» Provided information
──────────────────────────────

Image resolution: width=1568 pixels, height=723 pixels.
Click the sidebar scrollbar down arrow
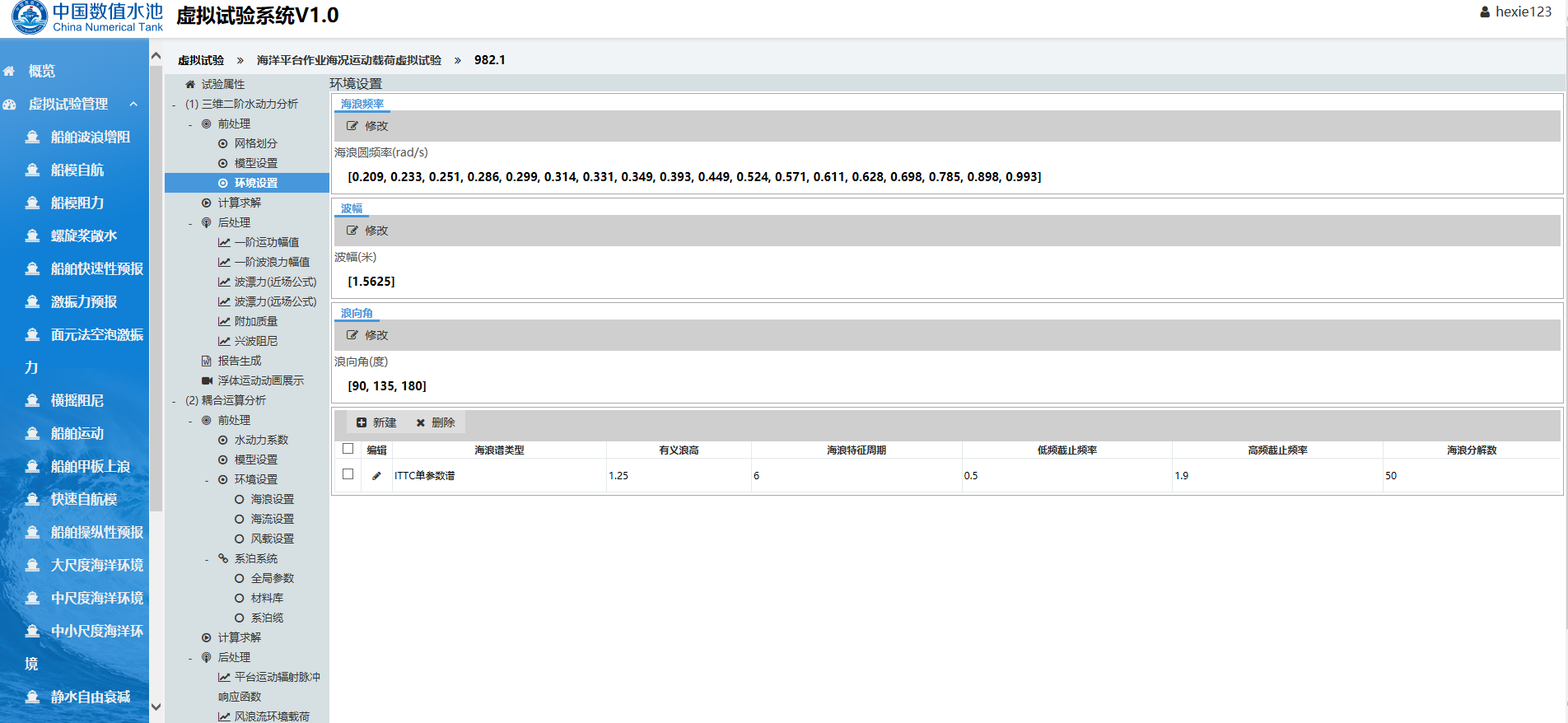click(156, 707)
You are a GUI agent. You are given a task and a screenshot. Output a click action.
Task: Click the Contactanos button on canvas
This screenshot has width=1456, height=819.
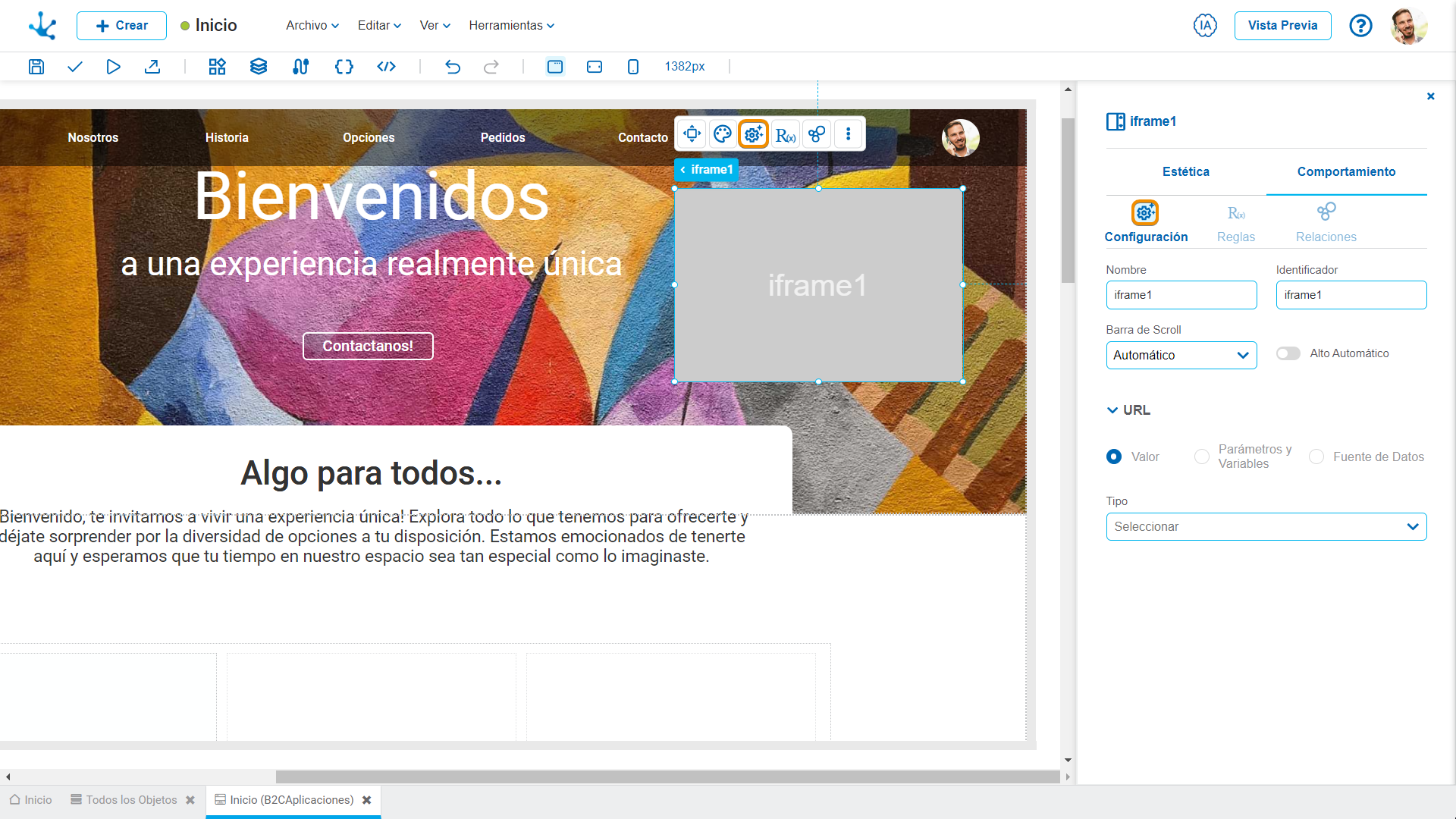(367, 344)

──────────────────────────────

» Task instructions
Copy word for word every line from the one holding "You are a GUI" to the end of the listing, both ends included, but do not copy any pictures.

» Completed exercise
You are a GUI agent. You are given a task and a screenshot. Output a click action.
Task: Click the Contactanos button on canvas
This screenshot has width=1456, height=819.
(367, 344)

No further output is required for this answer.